Excerpt to read:
— begin —

Diverging ways: ICO publishes alternative guidance on international data transfers

In late November 2022, the Information Commissioner’s Office (ICO) announced in a blog post that it had published a significant update to its guidance on international transfers of personal data, including the anticipated final guidance piece on transfer risk assessments (TRAs), as well as a new TRA tool. This comes as the result of a consultation that the ICO ran in the summer of 2021.

In the post announcing the publication, Emma Bate (ICO Director of Legal Services), sets out that the guidance aims to provide an alternative approach to that of the European Data Protection Board (EDPB) – one that is “achievable” whilst ensuring that the assessment is “reasonable and proportionate”. However, the post did also confirm that organisations subject to the UK GDPR will now have a choice between the UK or EDPB approaches to conducting TRAs, with the latter of course remaining valid.

— end —

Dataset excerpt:

— begin —

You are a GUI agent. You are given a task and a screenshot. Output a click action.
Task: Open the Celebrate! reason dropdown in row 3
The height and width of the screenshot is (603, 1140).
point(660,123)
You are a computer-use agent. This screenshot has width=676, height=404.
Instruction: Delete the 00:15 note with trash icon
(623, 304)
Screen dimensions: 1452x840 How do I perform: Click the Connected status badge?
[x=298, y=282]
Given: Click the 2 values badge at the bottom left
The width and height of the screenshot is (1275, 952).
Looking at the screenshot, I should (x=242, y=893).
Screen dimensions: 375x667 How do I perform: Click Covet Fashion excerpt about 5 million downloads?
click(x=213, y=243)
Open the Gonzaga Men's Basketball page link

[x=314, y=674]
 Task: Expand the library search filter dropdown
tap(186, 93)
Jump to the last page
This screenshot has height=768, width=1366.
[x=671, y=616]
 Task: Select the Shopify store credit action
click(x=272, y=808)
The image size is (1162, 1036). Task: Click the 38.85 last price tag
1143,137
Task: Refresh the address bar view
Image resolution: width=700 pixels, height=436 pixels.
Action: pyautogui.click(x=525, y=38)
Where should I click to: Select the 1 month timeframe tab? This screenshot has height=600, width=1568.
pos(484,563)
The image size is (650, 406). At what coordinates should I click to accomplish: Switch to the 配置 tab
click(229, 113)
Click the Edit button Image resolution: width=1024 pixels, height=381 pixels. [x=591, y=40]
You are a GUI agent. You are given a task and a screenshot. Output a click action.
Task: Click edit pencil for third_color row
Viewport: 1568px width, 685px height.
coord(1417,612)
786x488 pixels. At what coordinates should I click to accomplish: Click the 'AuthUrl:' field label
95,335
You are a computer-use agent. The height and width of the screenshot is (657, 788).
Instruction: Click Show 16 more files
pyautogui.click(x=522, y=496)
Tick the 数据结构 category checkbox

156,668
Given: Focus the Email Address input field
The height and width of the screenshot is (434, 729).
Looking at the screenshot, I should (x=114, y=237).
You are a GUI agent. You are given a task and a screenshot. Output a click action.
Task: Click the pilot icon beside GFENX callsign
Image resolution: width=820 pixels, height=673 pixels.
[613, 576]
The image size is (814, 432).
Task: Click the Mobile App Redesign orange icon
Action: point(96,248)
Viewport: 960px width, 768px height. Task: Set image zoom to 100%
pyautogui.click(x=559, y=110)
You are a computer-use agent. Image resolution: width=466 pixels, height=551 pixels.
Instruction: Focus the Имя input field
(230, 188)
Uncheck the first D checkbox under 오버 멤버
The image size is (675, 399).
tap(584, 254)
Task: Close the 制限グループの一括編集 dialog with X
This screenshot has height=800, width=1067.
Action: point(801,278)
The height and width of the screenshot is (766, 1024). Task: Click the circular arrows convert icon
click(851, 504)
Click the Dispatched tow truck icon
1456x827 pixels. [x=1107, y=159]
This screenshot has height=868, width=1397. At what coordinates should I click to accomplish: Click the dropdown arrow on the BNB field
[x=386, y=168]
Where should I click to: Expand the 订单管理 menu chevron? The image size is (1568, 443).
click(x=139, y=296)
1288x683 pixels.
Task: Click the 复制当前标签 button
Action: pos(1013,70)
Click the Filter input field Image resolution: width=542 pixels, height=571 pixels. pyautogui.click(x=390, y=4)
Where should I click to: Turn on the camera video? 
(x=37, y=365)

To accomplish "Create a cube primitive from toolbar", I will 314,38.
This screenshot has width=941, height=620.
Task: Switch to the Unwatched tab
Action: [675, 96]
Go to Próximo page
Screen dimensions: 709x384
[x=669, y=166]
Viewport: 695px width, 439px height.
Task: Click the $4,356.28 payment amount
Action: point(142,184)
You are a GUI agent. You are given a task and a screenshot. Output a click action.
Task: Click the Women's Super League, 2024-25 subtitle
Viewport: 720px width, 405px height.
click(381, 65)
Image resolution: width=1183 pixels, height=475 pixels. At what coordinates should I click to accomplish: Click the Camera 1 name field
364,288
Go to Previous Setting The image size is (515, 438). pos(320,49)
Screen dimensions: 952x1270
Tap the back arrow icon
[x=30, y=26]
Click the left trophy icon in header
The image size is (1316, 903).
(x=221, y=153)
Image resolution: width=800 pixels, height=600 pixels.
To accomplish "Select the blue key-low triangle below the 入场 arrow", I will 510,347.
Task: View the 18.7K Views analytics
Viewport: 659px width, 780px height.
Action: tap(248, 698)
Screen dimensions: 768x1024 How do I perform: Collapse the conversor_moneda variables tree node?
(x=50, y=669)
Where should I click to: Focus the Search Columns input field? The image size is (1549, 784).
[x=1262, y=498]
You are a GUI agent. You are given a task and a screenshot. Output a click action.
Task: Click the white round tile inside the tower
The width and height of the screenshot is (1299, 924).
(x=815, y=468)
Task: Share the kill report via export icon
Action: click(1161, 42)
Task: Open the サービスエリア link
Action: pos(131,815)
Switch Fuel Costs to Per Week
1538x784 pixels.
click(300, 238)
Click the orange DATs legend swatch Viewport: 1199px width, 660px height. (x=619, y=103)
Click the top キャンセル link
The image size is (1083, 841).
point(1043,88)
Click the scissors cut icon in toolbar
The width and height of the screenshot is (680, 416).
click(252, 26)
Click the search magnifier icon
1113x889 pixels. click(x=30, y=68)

— end —

Jobs:
• 1. Reproduce the part of the ICO guidance article that starts at "In late November" and ends at "course remaining valid.".
• 2. Rewrite the entries as a numbered list, starting at the line that contains "Where should I click to: Expand" and ending at the line that contains "(x=221, y=153)", with blank lines left out.
The article on the ICO guidance and the entries are unrelated material.

Responses by task:
• 1.
In late November 2022, the Information Commissioner’s Office (ICO) announced in a blog post that it had published a significant update to its guidance on international transfers of personal data, including the anticipated final guidance piece on transfer risk assessments (TRAs), as well as a new TRA tool. This comes as the result of a consultation that the ICO ran in the summer of 2021.

In the post announcing the publication, Emma Bate (ICO Director of Legal Services), sets out that the guidance aims to provide an alternative approach to that of the European Data Protection Board (EDPB) – one that is “achievable” whilst ensuring that the assessment is “reasonable and proportionate”. However, the post did also confirm that organisations subject to the UK GDPR will now have a choice between the UK or EDPB approaches to conducting TRAs, with the latter of course remaining valid.

• 2.
1. Where should I click to: Expand the 订单管理 menu chevron? The image size is (1568, 443).
2. click(x=139, y=296)
3. 1288x683 pixels.
4. Task: Click the 复制当前标签 button
5. Action: pos(1013,70)
6. Click the Filter input field Image resolution: width=542 pixels, height=571 pixels. pyautogui.click(x=390, y=4)
7. Where should I click to: Turn on the camera video? 
8. (x=37, y=365)
9. To accomplish "Create a cube primitive from toolbar", I will 314,38.
10. This screenshot has width=941, height=620.
11. Task: Switch to the Unwatched tab
12. Action: [675, 96]
13. Go to Próximo page
14. Screen dimensions: 709x384
15. [x=669, y=166]
16. Viewport: 695px width, 439px height.
17. Task: Click the $4,356.28 payment amount
18. Action: point(142,184)
19. You are a GUI agent. You are given a task and a screenshot. Output a click action.
20. Task: Click the Women's Super League, 2024-25 subtitle
21. Viewport: 720px width, 405px height.
22. click(381, 65)
23. Image resolution: width=1183 pixels, height=475 pixels. At what coordinates should I click to accomplish: Click the Camera 1 name field
24. 364,288
25. Go to Previous Setting The image size is (515, 438). pos(320,49)
26. Screen dimensions: 952x1270
27. Tap the back arrow icon
28. [x=30, y=26]
29. Click the left trophy icon in header
30. The image size is (1316, 903).
31. (x=221, y=153)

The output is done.